■ Task description
Give every machine that NigelParry plans to connect to ducting in the dust extraction thread, along with each machine's port size.

■ Reading passage
════════════════

# Ducted Dust Extraction Advice



## NigelParry (15 Jan 2020)

Hi Folks,

Hoping you can help with some advice please...

I have a smallish workshop and am looking to put in some ducted dust extraction.

I have 7 machines I want to hook up with ducts and blast gates etc. with a range of extraction port sizes. All machines are pretty close to each other.

Machines are :
- Bandsaw 100mm
- Thicknesser 100mm
- Bobbin sander 100mm
- Disk/belt sander 63mm
- Router table 63mm
- Mitre saw 50mm
- Table saw 50mm

At this point I have a Record Power AC400 for general air filtration and a Record Power DX1000 vac (45 litre 1000w 100mm port) that I’m moving from machine to machine with adapters - it’s this move all the time (and mainly forgetting) I want to get past.

I guess my questions are...

1. Will the DX1000 have enough power for a fully ducted system ?

2. Given the mix of machines I have should I make the main ducting 100mm and adapt down where req’d or have 63mm and adapt up for the 100mm machines ?

Really appreciate your Expertise and guidance here.

Thanks !


----------



## sunnybob (15 Jan 2020)

Its mostly about distance. the longer the pipe run, the greater the reduction in flow due to resistance. Flexible hose slows the air down much more than rigid, so with that many machines and hose sizes, i would say you need 6" (150 mm) for most of the run, so that would mean also upgrading the extractor


----------



## Lonsdale73 (15 Jan 2020)

Inspired by Mr Parfitt (not Rick, though he was cool in his own way) I made a 4" Dust Hub. It was originally connected to an old, wall mounted Axminster but I switched recently to an RP DX100 and found that just as effective. The extractor was connected left hand side,the two downward hoses a little over 1m in length with the one exiting on the right longer at 2m. The middle hose was almost permanently connected to one of thesefitted under my router table. I cut a hole in the worktop forward of the router plate and fitted the adaptor beneath this. When the extractor is on it sucks everything in like a Black Hole. A 63mm hose runs off it and connects to the fence. 

The left hand hose I had connected to floor box using one of these. With the extractor on this would hoover up anything swept towards it. The quick release clip allowed me to quickly switch it over to bandsaw, or table saw when they were up that end of the workshop. The one on the right is also fitted with a QR clip for connection to the aforementioned saws now they've moved or, with a reducer, to my thicknesser. 

My DX came with 2m of 35mm hose which can connect to my oscillating sander or power tools but I've not used it yet. I bought also the RPDX100X hose cuffs. They took forever to get here (well, ten days but when you get used to next day delivery ten does seem like an eternity!) and they'd been squished so badly out of shape it was a real battle to get them to fit the hose and the cuff part is so loose it needs a clip to keep it on which rather defeats the purpose. I notified the supplier (which wasn't Yandles!) but I've had no response from them at all.


----------

════════════════

■ Provided data
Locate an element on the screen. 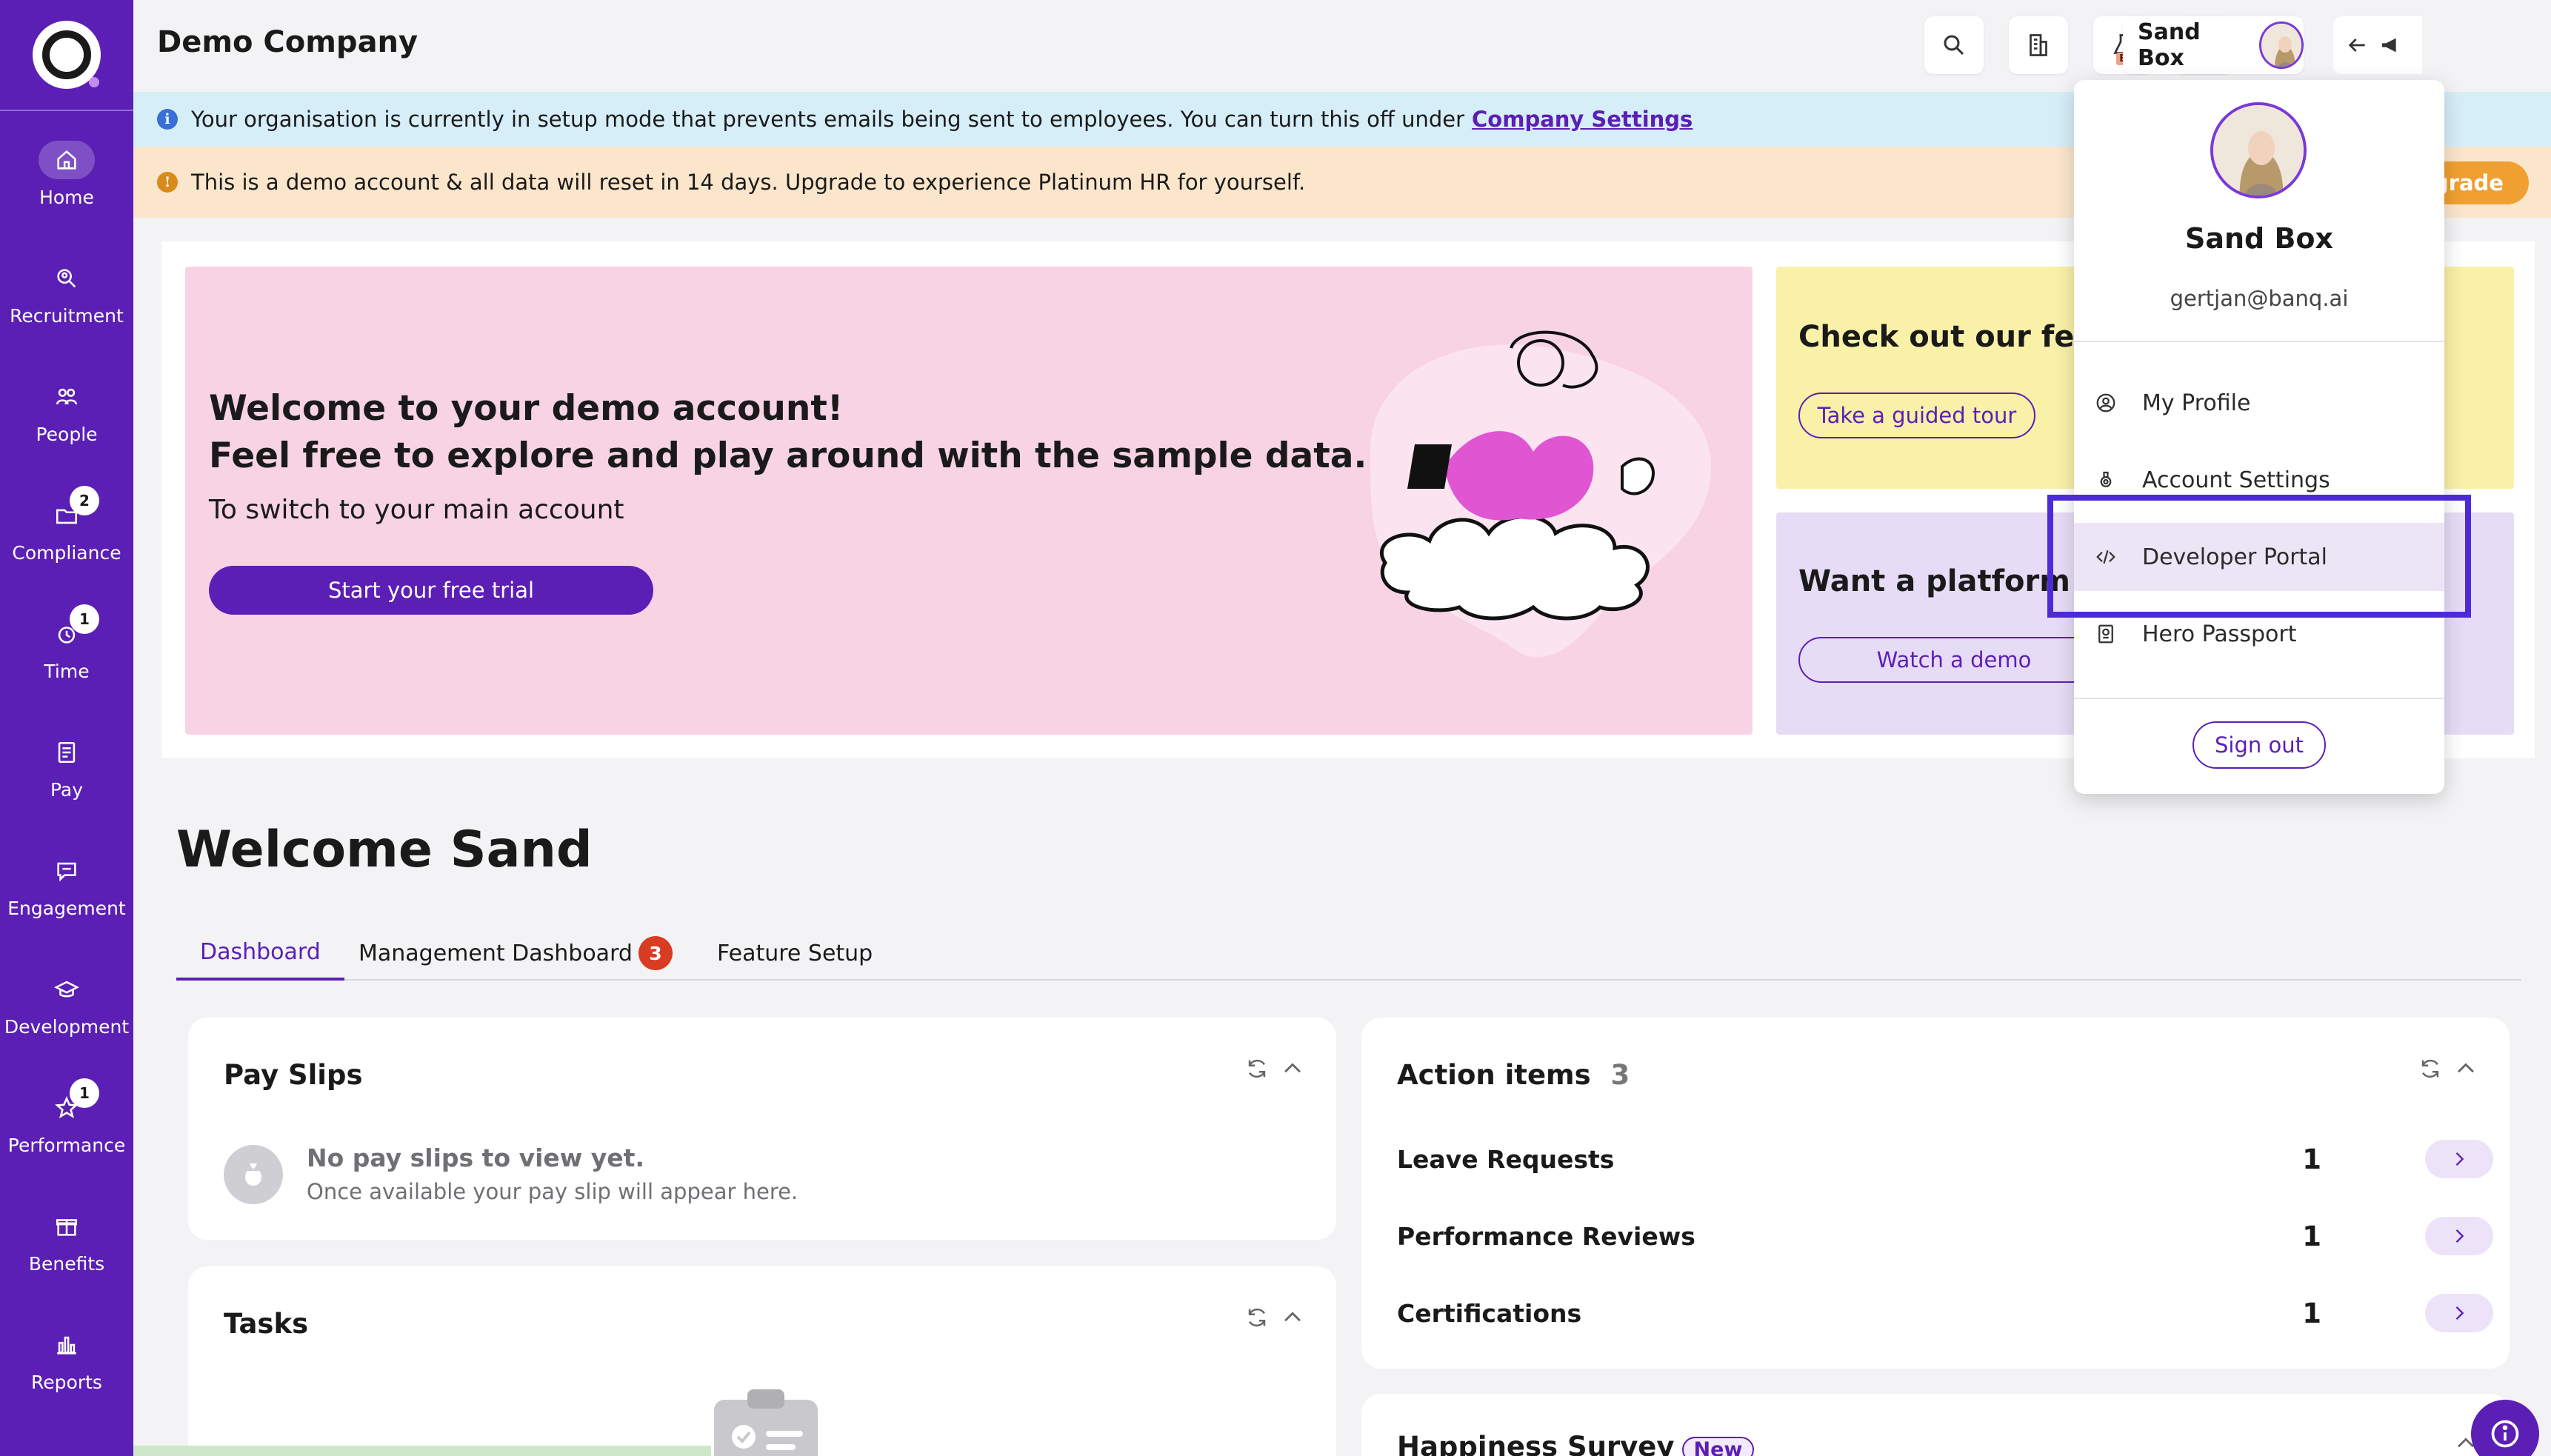  welcome-heading: Welcome Sand is located at coordinates (384, 850).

════════════════

■ Answer to this exercise
- Bandsaw: 100mm
- Thicknesser: 100mm
- Bobbin sander: 100mm
- Disk/belt sander: 63mm
- Router table: 63mm
- Mitre saw: 50mm
- Table saw: 50mm